▶ _WHAT IS EXPECTED_:
State how many lines in the records below contain the word "zoom". Nothing else is needed.

Records drawn from a dataset

- - -

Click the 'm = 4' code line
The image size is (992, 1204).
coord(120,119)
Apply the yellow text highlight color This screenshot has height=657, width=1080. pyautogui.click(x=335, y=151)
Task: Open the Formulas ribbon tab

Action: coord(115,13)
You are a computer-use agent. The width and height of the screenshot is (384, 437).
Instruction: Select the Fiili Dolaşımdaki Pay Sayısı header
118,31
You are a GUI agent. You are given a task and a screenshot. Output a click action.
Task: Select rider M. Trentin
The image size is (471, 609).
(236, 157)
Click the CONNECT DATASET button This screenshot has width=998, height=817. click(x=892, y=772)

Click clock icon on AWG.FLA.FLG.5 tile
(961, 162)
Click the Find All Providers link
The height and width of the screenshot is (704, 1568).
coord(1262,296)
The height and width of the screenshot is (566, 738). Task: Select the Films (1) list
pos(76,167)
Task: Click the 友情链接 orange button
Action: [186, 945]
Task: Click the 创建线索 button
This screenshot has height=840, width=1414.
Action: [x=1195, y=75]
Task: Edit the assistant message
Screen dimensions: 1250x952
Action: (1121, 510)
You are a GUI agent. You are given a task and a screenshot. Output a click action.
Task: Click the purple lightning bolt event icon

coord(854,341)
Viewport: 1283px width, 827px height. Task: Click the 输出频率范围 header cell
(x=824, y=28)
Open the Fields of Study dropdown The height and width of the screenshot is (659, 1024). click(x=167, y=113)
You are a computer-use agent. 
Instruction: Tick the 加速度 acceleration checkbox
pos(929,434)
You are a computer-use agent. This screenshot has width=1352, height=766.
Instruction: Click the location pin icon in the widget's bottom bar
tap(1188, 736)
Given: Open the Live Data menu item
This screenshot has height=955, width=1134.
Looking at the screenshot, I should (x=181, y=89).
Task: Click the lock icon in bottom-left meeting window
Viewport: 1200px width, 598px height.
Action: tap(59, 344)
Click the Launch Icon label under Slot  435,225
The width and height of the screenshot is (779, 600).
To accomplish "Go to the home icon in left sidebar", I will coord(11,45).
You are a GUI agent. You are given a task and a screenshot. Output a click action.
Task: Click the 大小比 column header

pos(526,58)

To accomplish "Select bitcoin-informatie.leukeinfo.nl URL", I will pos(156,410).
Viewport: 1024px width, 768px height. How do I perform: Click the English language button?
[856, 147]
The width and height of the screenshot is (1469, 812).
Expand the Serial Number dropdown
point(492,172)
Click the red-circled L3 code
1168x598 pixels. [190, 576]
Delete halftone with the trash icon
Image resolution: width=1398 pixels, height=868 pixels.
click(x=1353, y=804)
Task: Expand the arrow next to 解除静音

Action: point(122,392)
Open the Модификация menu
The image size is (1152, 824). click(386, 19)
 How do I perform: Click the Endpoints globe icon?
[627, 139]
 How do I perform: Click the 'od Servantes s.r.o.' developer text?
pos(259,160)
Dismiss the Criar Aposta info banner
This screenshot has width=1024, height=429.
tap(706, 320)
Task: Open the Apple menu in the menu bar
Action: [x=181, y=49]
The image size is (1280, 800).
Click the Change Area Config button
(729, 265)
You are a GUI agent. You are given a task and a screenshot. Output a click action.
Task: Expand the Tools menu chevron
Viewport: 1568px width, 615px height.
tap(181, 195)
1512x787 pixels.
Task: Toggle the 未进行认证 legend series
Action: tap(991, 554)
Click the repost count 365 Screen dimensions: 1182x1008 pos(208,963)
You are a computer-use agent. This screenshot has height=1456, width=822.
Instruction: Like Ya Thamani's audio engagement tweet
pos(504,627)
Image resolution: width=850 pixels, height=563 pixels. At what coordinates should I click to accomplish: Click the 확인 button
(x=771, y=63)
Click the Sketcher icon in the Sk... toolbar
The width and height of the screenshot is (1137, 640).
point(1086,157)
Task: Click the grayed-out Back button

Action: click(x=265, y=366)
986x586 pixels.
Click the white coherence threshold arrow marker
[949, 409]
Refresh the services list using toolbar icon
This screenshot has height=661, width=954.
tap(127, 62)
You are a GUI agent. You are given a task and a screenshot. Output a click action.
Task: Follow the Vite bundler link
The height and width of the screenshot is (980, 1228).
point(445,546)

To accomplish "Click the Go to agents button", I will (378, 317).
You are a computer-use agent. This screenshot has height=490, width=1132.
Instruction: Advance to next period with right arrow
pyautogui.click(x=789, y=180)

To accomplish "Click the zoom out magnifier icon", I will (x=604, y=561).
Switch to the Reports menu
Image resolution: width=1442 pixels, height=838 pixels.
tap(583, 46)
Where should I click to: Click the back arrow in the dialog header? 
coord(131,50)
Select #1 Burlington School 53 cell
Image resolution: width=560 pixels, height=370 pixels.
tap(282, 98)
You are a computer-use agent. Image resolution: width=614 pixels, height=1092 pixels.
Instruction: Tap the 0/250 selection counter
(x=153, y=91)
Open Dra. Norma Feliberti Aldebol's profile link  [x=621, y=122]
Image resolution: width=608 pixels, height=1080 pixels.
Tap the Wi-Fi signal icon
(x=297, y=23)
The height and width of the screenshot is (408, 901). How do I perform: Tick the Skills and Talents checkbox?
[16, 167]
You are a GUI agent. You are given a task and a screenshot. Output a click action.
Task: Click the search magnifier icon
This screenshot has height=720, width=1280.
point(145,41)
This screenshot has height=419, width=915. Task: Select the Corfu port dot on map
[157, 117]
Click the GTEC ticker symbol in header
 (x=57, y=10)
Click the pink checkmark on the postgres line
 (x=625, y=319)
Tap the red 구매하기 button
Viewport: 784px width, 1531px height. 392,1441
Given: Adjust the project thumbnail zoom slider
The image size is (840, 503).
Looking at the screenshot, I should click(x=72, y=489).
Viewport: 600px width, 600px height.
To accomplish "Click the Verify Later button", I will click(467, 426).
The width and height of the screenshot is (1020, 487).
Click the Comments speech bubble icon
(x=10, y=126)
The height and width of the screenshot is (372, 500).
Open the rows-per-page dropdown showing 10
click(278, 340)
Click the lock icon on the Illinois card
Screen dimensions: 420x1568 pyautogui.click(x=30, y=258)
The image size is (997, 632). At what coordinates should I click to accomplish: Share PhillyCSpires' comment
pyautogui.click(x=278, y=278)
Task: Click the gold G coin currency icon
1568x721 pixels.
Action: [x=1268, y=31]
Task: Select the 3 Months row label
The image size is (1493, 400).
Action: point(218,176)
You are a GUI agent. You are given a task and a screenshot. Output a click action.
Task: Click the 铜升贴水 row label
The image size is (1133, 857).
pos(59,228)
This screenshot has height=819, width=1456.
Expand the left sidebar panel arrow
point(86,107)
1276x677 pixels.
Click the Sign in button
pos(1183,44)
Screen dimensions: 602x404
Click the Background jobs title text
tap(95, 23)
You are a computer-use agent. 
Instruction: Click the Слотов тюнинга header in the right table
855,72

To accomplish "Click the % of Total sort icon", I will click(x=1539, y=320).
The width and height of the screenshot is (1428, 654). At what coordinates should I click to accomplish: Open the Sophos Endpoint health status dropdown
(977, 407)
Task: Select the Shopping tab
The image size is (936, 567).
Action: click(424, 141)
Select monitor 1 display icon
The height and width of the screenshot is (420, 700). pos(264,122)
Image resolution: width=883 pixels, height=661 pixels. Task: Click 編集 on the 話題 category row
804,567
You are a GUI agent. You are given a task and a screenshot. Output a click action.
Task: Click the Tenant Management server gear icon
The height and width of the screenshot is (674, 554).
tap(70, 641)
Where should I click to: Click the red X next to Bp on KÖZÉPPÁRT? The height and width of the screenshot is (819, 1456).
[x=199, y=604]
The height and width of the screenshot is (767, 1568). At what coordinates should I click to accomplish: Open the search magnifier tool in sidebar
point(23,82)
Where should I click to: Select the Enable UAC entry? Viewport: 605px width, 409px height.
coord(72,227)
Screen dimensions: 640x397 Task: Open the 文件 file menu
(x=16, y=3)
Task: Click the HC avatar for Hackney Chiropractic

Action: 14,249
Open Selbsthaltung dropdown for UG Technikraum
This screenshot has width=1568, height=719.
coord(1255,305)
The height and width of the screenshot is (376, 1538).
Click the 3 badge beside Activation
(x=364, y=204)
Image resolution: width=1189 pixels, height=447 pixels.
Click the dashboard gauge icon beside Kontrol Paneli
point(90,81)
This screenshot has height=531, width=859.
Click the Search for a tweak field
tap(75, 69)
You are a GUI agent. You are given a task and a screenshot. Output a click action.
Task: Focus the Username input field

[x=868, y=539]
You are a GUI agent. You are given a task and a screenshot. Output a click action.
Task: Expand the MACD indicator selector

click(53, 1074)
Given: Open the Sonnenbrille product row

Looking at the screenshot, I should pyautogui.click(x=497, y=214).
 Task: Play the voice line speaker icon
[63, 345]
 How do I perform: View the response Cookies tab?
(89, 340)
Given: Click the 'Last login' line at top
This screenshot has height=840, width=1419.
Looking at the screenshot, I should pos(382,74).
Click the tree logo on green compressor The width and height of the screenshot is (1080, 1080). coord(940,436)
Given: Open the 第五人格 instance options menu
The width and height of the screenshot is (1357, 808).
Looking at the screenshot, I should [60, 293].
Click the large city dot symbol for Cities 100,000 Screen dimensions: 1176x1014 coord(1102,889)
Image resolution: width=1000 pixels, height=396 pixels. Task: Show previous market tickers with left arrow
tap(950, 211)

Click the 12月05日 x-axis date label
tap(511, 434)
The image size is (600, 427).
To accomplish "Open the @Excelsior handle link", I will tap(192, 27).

- - -

▶ _YOUR SOLUTION_:
2